Top of Information
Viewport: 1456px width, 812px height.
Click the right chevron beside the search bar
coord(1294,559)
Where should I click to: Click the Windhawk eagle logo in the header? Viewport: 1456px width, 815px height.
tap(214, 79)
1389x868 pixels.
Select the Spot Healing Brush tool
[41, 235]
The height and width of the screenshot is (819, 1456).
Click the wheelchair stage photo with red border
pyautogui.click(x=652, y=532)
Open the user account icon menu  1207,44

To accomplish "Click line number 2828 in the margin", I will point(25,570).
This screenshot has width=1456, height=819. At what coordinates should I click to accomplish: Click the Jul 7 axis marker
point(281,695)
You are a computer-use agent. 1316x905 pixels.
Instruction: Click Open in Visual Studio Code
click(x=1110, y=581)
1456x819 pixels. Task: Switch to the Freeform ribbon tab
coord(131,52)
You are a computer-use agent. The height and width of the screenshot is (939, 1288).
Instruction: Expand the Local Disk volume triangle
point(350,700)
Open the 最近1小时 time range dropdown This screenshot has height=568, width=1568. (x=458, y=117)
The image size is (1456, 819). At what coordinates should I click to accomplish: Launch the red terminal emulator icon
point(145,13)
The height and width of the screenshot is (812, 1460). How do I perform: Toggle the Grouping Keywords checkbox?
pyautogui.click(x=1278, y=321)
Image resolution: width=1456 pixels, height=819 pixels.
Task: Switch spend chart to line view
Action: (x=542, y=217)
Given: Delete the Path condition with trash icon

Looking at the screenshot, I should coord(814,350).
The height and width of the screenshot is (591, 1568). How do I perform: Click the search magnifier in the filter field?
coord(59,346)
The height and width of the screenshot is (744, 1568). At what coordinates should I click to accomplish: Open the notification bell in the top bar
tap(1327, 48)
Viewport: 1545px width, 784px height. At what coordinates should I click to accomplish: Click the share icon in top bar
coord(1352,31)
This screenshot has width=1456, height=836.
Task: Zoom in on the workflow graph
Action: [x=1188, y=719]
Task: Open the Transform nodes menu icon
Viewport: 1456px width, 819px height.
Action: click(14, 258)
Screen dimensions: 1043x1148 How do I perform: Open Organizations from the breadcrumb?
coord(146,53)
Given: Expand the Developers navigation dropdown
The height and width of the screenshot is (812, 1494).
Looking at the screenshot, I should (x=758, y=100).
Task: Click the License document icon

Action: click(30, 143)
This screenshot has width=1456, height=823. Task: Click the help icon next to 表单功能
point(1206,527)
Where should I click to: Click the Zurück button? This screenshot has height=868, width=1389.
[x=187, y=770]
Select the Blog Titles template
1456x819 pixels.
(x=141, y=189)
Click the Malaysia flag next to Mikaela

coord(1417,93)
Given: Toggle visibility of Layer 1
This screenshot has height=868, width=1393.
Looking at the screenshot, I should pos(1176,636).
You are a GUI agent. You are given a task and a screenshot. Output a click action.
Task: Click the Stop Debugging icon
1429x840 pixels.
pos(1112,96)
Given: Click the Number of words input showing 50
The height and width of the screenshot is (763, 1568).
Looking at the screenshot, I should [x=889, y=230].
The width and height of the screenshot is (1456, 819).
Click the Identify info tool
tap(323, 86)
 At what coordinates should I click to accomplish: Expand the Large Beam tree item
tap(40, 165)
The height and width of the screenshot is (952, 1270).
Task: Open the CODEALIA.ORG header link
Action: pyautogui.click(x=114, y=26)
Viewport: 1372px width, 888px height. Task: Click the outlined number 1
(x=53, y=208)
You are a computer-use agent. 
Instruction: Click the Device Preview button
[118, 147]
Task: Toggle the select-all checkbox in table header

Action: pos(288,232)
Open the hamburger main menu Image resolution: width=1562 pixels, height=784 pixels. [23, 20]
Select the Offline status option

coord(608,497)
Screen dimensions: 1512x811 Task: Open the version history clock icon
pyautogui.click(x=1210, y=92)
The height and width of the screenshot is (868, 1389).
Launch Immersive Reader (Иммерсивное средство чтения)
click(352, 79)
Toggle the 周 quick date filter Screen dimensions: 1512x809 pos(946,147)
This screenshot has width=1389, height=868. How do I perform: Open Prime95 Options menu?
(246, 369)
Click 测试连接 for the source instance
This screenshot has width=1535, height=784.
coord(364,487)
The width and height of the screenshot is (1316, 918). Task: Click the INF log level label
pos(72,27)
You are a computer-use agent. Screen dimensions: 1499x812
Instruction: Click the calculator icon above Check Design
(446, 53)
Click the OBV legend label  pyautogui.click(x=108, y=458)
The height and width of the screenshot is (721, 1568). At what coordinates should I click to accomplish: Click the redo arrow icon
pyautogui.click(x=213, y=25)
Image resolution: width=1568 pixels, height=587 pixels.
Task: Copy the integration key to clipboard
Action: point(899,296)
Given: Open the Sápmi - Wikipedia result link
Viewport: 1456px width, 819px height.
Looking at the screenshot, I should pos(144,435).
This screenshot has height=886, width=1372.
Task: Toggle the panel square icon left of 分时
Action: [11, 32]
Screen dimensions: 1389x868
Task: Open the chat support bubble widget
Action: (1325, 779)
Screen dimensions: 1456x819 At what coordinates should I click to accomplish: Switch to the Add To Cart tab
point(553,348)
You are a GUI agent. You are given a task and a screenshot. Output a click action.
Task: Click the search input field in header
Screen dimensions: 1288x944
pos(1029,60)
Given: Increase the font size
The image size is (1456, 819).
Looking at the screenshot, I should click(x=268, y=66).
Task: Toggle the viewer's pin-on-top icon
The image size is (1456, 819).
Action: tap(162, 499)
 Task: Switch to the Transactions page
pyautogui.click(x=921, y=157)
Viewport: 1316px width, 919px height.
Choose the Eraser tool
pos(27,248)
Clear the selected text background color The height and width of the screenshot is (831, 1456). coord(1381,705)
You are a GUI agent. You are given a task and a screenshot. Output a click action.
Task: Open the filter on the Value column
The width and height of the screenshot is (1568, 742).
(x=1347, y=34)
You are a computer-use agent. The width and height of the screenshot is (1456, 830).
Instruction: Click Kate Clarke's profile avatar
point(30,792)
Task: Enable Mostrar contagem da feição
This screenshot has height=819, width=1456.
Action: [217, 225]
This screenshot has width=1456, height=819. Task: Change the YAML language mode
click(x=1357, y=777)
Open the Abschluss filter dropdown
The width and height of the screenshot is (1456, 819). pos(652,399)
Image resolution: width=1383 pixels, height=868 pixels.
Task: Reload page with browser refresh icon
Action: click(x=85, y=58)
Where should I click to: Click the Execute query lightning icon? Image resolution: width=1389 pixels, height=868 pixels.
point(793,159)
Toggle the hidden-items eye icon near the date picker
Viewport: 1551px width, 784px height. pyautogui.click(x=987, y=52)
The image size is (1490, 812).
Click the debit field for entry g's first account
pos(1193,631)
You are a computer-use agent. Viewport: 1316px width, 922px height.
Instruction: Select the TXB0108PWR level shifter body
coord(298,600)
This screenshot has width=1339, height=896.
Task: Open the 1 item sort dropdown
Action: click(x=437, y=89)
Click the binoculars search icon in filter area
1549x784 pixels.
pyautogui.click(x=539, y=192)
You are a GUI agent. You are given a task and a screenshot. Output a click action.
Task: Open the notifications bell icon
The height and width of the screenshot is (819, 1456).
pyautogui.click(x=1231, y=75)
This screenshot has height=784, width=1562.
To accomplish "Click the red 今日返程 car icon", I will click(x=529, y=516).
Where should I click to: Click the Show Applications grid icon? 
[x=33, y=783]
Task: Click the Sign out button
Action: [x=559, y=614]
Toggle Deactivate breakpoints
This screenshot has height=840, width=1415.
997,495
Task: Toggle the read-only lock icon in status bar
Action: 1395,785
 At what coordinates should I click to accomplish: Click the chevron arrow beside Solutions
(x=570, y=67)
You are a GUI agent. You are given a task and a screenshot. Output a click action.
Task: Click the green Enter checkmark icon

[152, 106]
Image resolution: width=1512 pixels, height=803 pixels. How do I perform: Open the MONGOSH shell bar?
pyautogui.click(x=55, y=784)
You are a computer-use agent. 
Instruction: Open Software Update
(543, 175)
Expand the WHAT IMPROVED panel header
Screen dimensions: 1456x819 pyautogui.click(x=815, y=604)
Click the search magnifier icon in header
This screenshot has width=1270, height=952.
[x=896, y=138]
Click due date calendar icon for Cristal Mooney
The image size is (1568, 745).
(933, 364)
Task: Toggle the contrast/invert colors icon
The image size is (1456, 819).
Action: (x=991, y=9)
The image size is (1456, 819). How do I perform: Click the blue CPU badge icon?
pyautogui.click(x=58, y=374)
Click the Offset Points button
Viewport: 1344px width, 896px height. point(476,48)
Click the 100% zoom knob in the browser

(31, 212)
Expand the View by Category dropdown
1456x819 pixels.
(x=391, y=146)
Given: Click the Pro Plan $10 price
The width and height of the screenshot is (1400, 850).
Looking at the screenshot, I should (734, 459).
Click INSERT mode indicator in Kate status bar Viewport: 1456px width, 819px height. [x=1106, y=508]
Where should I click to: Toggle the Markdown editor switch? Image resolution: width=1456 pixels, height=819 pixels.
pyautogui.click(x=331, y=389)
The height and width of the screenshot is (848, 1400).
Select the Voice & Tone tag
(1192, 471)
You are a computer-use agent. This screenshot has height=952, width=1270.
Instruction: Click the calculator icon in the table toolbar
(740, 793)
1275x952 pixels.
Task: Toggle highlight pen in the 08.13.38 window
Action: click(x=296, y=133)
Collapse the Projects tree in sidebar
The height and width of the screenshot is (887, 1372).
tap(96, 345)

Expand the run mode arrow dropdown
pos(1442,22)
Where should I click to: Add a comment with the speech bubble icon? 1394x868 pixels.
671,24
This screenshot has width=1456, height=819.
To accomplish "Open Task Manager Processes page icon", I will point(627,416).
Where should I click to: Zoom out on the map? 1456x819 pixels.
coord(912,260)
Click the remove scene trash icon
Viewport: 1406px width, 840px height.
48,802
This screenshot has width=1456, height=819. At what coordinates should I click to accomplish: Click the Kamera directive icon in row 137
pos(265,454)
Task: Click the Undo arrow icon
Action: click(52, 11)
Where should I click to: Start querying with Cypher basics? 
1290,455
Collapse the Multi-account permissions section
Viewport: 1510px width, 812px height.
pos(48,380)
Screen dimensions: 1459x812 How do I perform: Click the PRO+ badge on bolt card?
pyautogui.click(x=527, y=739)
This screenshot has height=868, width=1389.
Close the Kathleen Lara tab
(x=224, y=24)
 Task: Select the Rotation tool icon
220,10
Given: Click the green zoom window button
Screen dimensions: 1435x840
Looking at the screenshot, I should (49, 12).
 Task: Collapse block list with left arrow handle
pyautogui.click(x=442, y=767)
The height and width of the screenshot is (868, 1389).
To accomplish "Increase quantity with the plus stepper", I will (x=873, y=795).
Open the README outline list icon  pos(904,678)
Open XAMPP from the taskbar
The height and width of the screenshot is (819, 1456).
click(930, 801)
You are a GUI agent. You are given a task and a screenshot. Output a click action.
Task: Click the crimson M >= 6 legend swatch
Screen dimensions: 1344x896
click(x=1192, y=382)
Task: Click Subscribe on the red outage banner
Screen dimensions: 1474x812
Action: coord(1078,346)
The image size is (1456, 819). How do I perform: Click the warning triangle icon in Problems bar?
Bottom of Information
## What is needed
Using the data above, repeat exactly the lines that begin at the line with "Toggle the 周" and end at the line with "Click the OBV", both ends included.

## Written answer
Toggle the 周 quick date filter Screen dimensions: 1512x809 pos(946,147)
This screenshot has width=1389, height=868. How do I perform: Open Prime95 Options menu?
(246, 369)
Click 测试连接 for the source instance
This screenshot has width=1535, height=784.
coord(364,487)
The width and height of the screenshot is (1316, 918). Task: Click the INF log level label
pos(72,27)
You are a computer-use agent. Screen dimensions: 1499x812
Instruction: Click the calculator icon above Check Design
(446, 53)
Click the OBV legend label  pyautogui.click(x=108, y=458)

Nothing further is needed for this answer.